Cross-project contracts

  • customers/vm-troubleshooting/ (gather-info) produces diagnostic archives (manifest, report stream, triage data, schemas).
  • customers/vm-troubleshooting-dashboard/ consumes those archives for ingest and UI.
  • Authoritative compatibility and versioning rules: customers/vm-troubleshooting/SCHEMA-COMPATIBILITY.md. Producer or consumer changes that affect archive shape, schema majors, or mirrored JSON files usually belong in a coordinated change (both sides + that doc when applicable).
  • Dashboard schemas/ mirrors collector schemas/; keep them aligned per each project's AGENTS.md checklists.

Operating constraints

  • Prefer self-contained tooling with minimal external dependencies.
  • Assume common Linux distributions first: Ubuntu 20.04/22.04/24.04. Treat other distros as best-effort unless explicitly supported.
  • Tools must continue to provide useful output when some commands, drivers, services, or files are missing.
  • Never assume outbound internet access.
  • Never assume package managers are usable.
  • Never assume GPUs, kernel modules, systemd, sudo, or container runtimes are present.

Safety and privacy

  • Do not collect secrets or high-risk data.
  • Never collect private keys, tokens, passwords, shell history, environment variables, cloud credentials, SSH material, or application secrets.
  • Prefer explicit allowlists of collected files/commands over broad filesystem collection.
  • Redact sensitive values if collection is unavoidable.
  • Any remediation script must be narrowly scoped, reversible where possible, and clearly logged.

UX requirements

  • Output must be understandable by a customer and useful to support.
  • Print what is being collected and why when practical.
  • Fail per section, not all-or-nothing.
  • Exit codes must be meaningful.
  • Write deterministic output paths and filenames.
  • Prefer a single archive or directory that the customer can send back.

Implementation rules

  • Prefer read-only diagnostics.
  • For any mutating action, require explicit user intent and document risk.
  • Use timeouts for subprocesses and slow probes.
  • Handle missing commands gracefully.
  • Avoid distro-specific parsing when a portable interface exists.
  • Avoid brittle text parsing of commands whose output changes across versions.
  • Prefer machine-readable sources when available.
  • Do not silently ignore errors that affect support value; record them in output.

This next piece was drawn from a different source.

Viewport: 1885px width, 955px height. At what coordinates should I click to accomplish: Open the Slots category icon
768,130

Verification (repository root only)

Before considering work complete, run the narrowest relevant checks for what you changed.

Root-level assets only (e.g. scripts in the repo root):

  • Bash lint: shellcheck nvidia-drm-disable-modeset.sh
  • Bash syntax: bash -n nvidia-drm-disable-modeset.sh

Anything under customers/: use that project's AGENTS.md verification section (Go, frontend, etc.).

Repo structure

  • customers/: shipped or support-facing tools and assets; each subfolder is a project with its own AGENTS.md.
  • Root scripts: focused one-off support or remediation utilities (verify with root-only commands above).
  • customers/vm-troubleshooting/: diagnostics collector (gather-info). Maps: CODEMAP.md, ARCHITECTURE.md.
  • customers/vm-troubleshooting-dashboard/: dashboard (Go API + UI). Map: CODEMAP.md.
  • docs/: planning notes and indexes (docs/README.md, docs/architecture.md point to project-local maps).

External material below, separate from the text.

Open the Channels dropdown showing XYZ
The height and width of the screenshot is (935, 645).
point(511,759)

Doc maintenance (cross-cutting)

When architecture or boundaries change materially, update the relevant project orientation docs in the same change:

  • Collector: customers/vm-troubleshooting/CODEMAP.md; ARCHITECTURE.md when pipeline/types/modes narratives change.
  • Dashboard: customers/vm-troubleshooting-dashboard/CODEMAP.md when package layout or ingest/API flow changes.

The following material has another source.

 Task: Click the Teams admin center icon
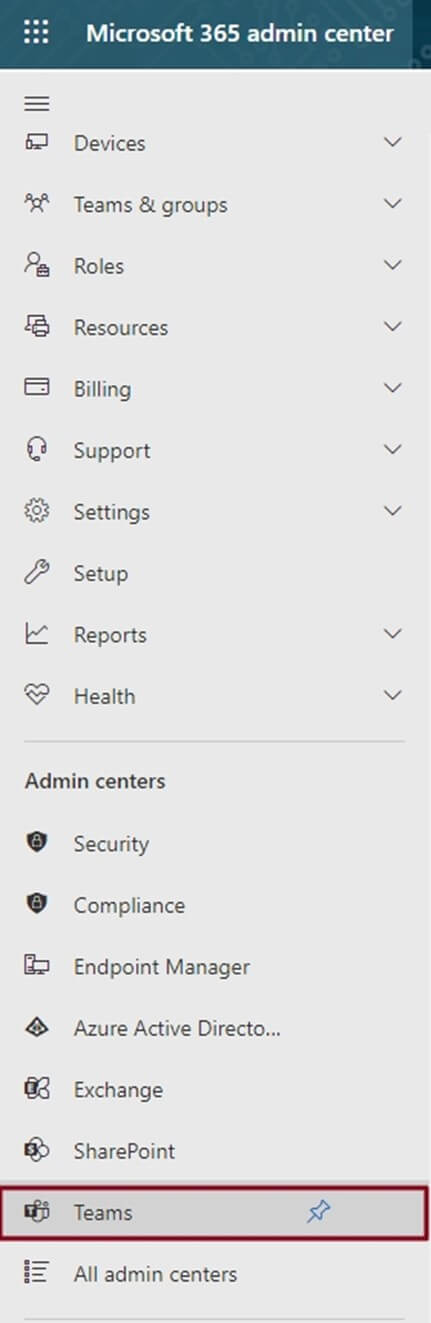(37, 1212)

For Go-based diagnostics behavior (modular collectors, timeouts, static builds, graceful skips), follow the collector project's AGENTS.md; do not duplicate those rules here.

Optional: CI at scale

If you add continuous integration, path-scoped jobs (build/test only projects whose paths changed) are a practical way to keep feedback fast as customers/ grows. This is optional operational practice, not a requirement of this repository.

Done means

A change is not done until:

  • the relevant checks pass,
  • the tool behavior is explained in customer-safe terms,
  • output remains useful on partially broken systems,
  • and no new sensitive data is collected.